A couple of weeks ago we bought one of Pete’s Picnic Tables to go on our back deck. It’s a great table, made of macrocarpa. It’s solid, comfortable and heavy enough to withstand any Wellington wind.
It drizzled a bit the next day, and the grain showed up beautifully. The damp made the table golden. The picture here doesn’t do it justice.
Table and 2 ‘pews’: around $850, with a bit extra for delivery.
First impression of the table: it’s great.
We need an umbrella
Our back deck is pretty exposed and in summer there’s no shade from the sun, so we made sure to buy a table that would hold a shade umbrella:
Will hold a big umbrella comfortably.
The manufacturer and salesman, Pete, was a jovial chap. He pointed out that a cheap umbrella would probably fall to bits fairly quickly, as one of his display umbrellas had. He advised us to buy a more durable umbrella.
After some research we bought a decent quality Latitude brand umbrella from Mitre 10 for around $150.
For those outside New Zealand Mitre 10’s a well-known hardware chain store.
The hole’s a tad too small
For a few days after buying the umbrella we didn’t do anything with it because it was foggy or windy or rainy.
Then Wellington turned summer back on and we had a very hot and sunny afternoon.
I unpacked the new umbrella and put the bottom part of the pole through the hole in the table.
Well, that was the plan.
The pole’s slightly bevelled at the bottom end, so what happened was it sorted of rested just inside the hole.
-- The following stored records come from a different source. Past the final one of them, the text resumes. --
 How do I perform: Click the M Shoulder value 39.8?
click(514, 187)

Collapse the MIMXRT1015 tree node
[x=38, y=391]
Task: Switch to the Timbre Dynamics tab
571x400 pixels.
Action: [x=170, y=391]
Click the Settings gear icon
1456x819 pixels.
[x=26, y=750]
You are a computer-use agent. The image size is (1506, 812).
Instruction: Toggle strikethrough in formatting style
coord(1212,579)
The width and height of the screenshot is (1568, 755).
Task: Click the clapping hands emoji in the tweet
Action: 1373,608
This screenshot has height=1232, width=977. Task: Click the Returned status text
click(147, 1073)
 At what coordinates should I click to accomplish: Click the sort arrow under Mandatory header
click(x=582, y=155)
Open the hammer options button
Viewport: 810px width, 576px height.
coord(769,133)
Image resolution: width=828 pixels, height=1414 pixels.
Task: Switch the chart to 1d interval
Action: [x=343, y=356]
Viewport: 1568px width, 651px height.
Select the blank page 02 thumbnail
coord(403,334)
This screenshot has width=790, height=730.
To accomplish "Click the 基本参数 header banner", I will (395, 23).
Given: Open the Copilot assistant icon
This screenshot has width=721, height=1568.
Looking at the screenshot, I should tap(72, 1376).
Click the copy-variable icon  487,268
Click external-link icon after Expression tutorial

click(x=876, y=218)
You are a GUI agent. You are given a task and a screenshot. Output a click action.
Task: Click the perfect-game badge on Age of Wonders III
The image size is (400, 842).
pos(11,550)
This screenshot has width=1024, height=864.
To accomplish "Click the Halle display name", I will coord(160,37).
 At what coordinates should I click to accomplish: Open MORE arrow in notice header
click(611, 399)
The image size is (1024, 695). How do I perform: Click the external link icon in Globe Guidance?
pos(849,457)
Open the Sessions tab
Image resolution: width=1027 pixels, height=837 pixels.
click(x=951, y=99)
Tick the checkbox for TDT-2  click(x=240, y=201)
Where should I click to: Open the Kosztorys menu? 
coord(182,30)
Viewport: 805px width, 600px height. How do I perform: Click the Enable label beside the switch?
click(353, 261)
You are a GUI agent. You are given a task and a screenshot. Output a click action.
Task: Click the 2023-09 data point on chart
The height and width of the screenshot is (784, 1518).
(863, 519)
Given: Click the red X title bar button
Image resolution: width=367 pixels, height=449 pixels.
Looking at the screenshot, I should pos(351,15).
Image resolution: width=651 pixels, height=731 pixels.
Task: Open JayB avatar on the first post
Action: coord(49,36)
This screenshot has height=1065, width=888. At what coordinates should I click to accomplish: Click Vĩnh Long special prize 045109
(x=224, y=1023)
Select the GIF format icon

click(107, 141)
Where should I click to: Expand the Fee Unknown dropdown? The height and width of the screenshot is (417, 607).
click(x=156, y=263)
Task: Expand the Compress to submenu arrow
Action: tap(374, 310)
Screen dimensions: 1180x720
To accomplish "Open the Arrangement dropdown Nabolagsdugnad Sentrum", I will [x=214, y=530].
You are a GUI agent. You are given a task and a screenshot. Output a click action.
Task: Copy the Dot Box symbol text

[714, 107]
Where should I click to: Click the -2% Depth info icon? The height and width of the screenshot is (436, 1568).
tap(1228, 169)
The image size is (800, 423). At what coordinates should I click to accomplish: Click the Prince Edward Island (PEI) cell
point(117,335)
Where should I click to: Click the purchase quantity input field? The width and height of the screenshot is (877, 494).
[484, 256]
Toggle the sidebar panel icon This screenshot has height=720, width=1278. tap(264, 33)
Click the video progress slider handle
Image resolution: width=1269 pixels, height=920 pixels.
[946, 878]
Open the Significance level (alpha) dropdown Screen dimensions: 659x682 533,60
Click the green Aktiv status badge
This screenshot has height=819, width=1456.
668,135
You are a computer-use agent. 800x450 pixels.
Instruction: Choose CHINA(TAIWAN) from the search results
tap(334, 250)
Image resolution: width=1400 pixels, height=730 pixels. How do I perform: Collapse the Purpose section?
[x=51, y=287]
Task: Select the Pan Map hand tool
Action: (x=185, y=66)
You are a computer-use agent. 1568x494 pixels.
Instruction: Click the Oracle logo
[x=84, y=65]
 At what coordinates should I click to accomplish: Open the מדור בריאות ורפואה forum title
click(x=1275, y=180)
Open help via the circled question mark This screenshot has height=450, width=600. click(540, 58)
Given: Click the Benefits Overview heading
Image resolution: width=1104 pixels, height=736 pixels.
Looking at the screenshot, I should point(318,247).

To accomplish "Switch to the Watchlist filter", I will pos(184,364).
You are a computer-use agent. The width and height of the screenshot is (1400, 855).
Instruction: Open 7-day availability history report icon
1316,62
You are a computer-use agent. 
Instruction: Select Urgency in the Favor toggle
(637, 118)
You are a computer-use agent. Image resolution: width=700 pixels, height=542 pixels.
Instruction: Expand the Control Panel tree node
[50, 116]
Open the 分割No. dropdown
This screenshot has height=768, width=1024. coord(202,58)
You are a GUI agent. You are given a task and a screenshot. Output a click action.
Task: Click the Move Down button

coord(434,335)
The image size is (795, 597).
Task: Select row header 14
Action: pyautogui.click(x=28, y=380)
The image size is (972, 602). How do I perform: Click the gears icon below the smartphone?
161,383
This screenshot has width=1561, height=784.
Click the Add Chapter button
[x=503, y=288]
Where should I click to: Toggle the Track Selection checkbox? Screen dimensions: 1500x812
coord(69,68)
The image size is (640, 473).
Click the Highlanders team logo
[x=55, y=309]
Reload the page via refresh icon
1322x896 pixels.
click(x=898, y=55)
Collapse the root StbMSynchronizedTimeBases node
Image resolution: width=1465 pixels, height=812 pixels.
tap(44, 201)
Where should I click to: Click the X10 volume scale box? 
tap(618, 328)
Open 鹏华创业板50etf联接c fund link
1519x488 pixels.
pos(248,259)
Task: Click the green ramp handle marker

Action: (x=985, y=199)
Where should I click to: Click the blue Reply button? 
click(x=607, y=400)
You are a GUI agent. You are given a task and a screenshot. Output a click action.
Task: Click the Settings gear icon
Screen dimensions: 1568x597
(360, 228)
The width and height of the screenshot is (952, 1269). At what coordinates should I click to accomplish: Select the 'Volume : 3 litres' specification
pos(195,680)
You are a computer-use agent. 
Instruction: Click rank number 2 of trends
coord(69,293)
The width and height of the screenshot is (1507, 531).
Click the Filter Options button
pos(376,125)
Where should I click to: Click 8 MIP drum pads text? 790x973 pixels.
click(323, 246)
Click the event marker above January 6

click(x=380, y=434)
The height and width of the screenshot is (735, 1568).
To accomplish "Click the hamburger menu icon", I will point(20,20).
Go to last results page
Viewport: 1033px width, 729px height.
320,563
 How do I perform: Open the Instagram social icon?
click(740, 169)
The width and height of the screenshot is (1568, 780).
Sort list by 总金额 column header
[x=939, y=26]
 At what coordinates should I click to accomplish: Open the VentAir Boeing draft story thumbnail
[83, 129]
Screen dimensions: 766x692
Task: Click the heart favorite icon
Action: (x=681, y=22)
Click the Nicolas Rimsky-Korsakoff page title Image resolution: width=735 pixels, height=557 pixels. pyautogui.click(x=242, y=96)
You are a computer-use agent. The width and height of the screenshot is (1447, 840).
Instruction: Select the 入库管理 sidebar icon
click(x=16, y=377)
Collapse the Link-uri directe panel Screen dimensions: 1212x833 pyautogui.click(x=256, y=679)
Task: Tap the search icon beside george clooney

The diameter of the hole was about 1 or 2 millimetres too small.
Obviously there was a mistake — perhaps the apprentice put the hole in this table and used the wrong drill bit. Perhaps Pete didn’t realise he’d made a table with a hole just fractionally too small for a ‘big umbrella’.
Second impression of the table: it had a problem. That happens.
The customer service call
Next morning — another stunning hot and sunny day, I rang Pete, who was still very jovial. In a friendly way I explained the problem. I expected a cheery response and a quick fix. I imagined he’d offer to stop in sometime soon and make the hole wider.
Instead Pete explained that:
- he can’t cater for all umbrella sizes
- I wasn’t the first customer to have this problem
- it would cost loads to get him round to fix it
- I could buy a rasp and fix it myself in 10 minutes
- I could take the umbrella back to Mitre 10 and exchange it for one that did fit the hole
- my asking him to fix the table was like buying a car and then complaining to the salesman that I now couldn’t fit my sofa in the back (???).
It turns out a rasp is a coarse file, semicircular on one side and flat on the other.
Pete also asked, rather sarcastically, if I thought he should put a note on each table, pointing out that some umbrellas maybe wouldn’t fit. I replied that he should.
Third impression: this guy has zero customer service skills. I’d be cautious about buying anything else from him. I’m looking at the table in a less favourable light.
The rasp and blister
Next day, I took the dogs to the beach and stopped in at The Warehouse. For those outside New Zealand, The Warehouse is a big chain store that stocks cheap goods.
For $9 I bought a cheap set of 3 files that included a rasp. I’ve never needed a rasp before and imagine I never will again. I had no intention of paying good money to buy a well-made, durable handtool.
Then I came home and spent half an hour making the hole wider. I have a blister, and there’s a small dent in the table where the tool slipped.
For 30 minutes while I ‘rasped’ I had in my mind how annoying this whole thing was, and what exceptionally poor customer service I’d received.
I imagine that every time I sit at the table, or put the umbrella in the hole, I’ll be reminded that Pete didn’t care. Whenever we have visitors I imagine it’ll jog my memory about how Pete didn’t care.
The hole’s now big enough, and no longer quite circular. It’s close, but not a perfect circle.
My last, and lasting, impression: Pete’s table had a problem and he didn’t care.
The umbrella’s great. On calm, sunny days in summer I’ll sit out there with my laptop and work.
From gold to lead
I think Pete makes great tables (with a flaw). I’m surprised that he hasn’t used customer feedback to his advantage and made allowance for all standard umbrella sizes.
A friend suggested he could drill 2 holes, at 2 different sizes. I thought he could supply some kind of insert that would allow people to choose a larger or smaller hole.
He could offer tables with holes of various sizes. He could post a notice that his tables can accept umbrellas with poles up to a certain maximum size.
He has experience: he’s been making these tables for years, and allowing for umbrellas.
This is the first picnic table I’ve ever bought, and the first shade umbrella. I had no idea there were different sized poles. I had no idea I’d have to measure the damned hole before choosing an umbrella.
I’ve gone from being thrilled with my purchase of a well-made table to being peeved and writing a blog post to tell the world how annoyed I am.
Pete has successfully transformed my ‘golden’ experience into lead.